Your instructions:
Beginning with the line that holds "Click the middle", set down each line of the data below through the very last, exactly as given, and nothing beyond that.

Data:
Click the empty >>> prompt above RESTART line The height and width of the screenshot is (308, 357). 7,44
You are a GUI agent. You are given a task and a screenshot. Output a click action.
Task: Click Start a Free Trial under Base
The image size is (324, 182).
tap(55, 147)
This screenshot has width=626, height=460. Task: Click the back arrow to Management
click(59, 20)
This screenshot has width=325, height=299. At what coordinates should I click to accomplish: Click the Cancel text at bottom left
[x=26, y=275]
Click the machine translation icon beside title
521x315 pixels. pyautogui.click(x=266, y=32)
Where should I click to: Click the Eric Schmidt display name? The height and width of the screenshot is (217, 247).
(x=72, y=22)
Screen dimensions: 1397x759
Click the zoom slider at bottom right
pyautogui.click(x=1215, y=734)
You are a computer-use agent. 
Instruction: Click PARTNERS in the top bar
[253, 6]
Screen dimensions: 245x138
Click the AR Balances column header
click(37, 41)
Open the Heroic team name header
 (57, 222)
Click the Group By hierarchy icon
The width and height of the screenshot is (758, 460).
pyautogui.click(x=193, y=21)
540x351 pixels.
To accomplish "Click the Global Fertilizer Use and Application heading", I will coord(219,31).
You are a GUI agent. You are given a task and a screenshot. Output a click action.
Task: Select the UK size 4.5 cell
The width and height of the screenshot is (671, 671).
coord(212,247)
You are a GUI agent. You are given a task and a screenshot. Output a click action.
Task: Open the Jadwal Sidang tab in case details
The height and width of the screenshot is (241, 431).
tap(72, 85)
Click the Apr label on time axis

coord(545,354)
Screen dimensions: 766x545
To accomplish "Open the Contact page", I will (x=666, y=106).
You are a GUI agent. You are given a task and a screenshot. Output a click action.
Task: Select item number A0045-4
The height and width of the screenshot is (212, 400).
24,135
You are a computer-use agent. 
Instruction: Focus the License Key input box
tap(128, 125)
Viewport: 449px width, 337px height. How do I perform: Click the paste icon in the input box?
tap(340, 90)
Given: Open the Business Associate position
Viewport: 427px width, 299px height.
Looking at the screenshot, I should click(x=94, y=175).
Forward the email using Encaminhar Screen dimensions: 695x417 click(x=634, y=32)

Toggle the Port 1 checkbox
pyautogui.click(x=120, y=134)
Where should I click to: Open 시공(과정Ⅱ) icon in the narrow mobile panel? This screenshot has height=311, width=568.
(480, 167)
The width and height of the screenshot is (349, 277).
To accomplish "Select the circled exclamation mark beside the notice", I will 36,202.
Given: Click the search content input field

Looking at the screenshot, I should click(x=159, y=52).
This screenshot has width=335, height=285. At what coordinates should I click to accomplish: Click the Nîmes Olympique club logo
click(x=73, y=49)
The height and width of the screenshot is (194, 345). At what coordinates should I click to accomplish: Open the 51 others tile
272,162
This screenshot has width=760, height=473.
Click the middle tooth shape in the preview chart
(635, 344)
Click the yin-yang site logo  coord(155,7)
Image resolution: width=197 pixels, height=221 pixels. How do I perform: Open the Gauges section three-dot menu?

Your response:
Click the middle tooth shape in the preview chart
(635, 344)
Click the yin-yang site logo  coord(155,7)
Image resolution: width=197 pixels, height=221 pixels. How do I perform: Open the Gauges section three-dot menu?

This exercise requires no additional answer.